10.1 Planning a teaching session

When you plan a teaching session you need to ask yourself the following questions:

  • What is the purpose of the session?
  • Who will be attending the session and what is their previous experience?
  • What strategies will I use to achieve the chosen purpose(s)?
  • How will I engage the participants?
  • How will I incorporate opportunities for them to discuss the topic matter?
  • What activities will I ask them to do?
  • How will I know whether the objectives of the session have been met?

The case study below shows how one lecturer organised group work in her teaching session. Read the case study before doing Activity 10.1.
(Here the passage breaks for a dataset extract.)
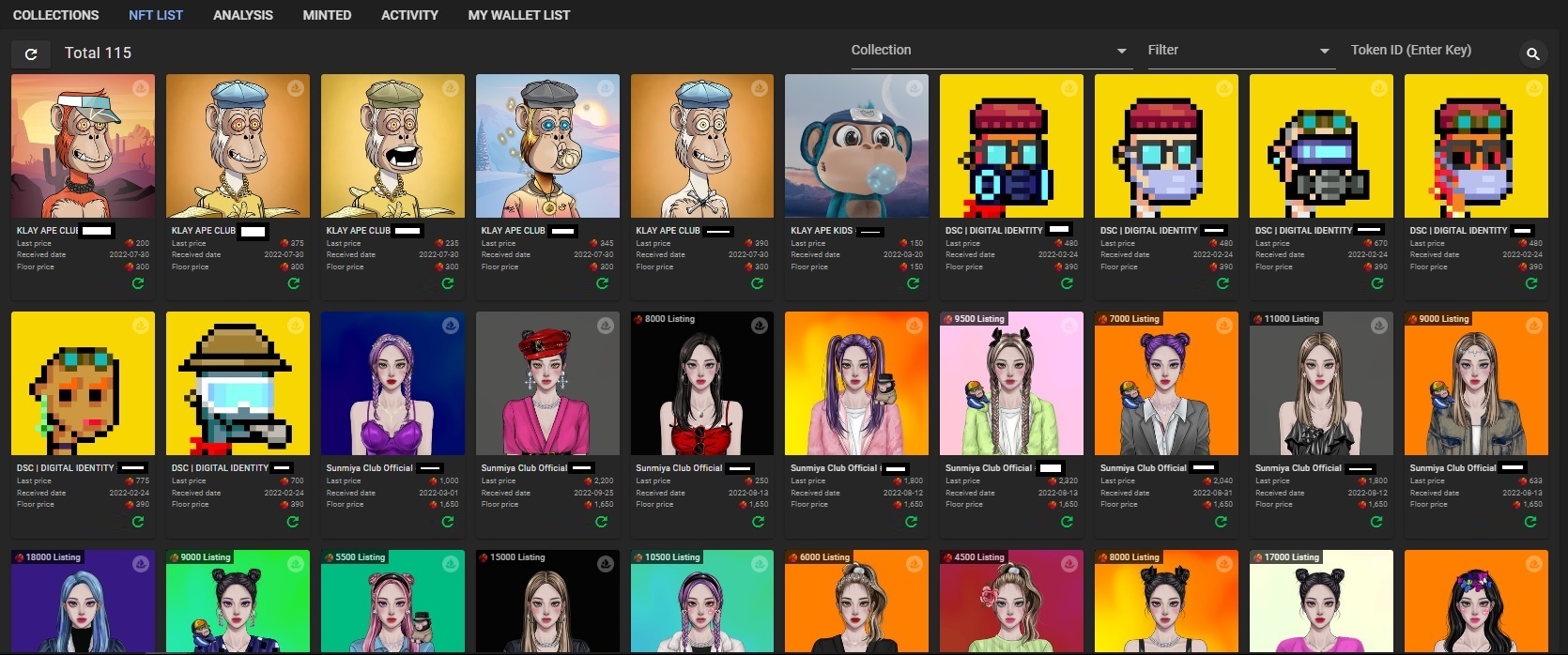This screenshot has height=655, width=1568.
Task: Open the MY WALLET LIST tab
Action: (518, 15)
Case study 10.1 Organising group work

Grace was teaching the Sociology of Education. She had been encouraged by a colleague to use the TESSA OER in her teaching but found nothing on teaching sociology. However, she realised that the Key Resources might be helpful and decided to try using group work.

The syllabus included knowing about the work of five different sociologists. She has a group of 50 students and decided to create ten groups, asking each to research the work of one sociologist using textbooks and the college computers. Some students used their phones to do the research. She provided each group with a set of questions covering the information they needed to collect. While they were working, she explained that they all needed to become experts and checked that they were answering the questions correctly and in the right amount of detail.

In the next session, she re-grouped her students so that each group had one ‘expert’ on each sociologist. Each person was given ten minutes to teach the rest of the group about that sociologist. Again, Grace went around the groups, listening and asking some questions in order to ensure that the main points were covered.

Activity 10.1: TESSA teaching strategies in a seminar

This activity provides a model on how to use TESSA teaching strategies in your face-to-face seminars.

Part 1

Read the Case Study 10.1 and discuss how you might try something similar in your own teaching. In the second session, Grace could have kept four of the groups the same and asked the ‘experts’ on one of the sociologists in the fifth group to act as envoys and visit another group in order to share their information. Each group takes a turn at acting as envoys.

Part 2

Read the vignettes below. They describe how other teacher educators have used TESSA OER in their own teaching.

Part 3

Look at the TESSA Key Resources and download three resources that would be helpful to you. Work together in pairs to plan some activities that you could use in your teaching sessions next week.

Mrs Kasonso

“I use the case studies in the TESSA module sections extensively. They are like a film of a real activity in the classroom, showing how the key point can be enacted in practice. It really speaks to the teacher. I use the case studies a lot in my seminars. We use them as starting points for discussions or for brainstorming strategies to teach in different ways.”

Mr Lungu

“I have used some case studies as the starting point for drama. We have even acted the lesson described in the case study as a starting point for microteaching.”

Miss Phiri

“I find it very important to make sure there is some time available for student teachers to ask any questions they have about anything, and particularly the reflective reports and the plenary discussion. I am also very aware that the environment during the seminar is relaxed so that all can express themselves and ask these questions. I have found quite a few ideas in the Life Skills section of TESSA. The materials help to refresh my memory and give me some practical ideas which are easily adapted to working with my student teachers.”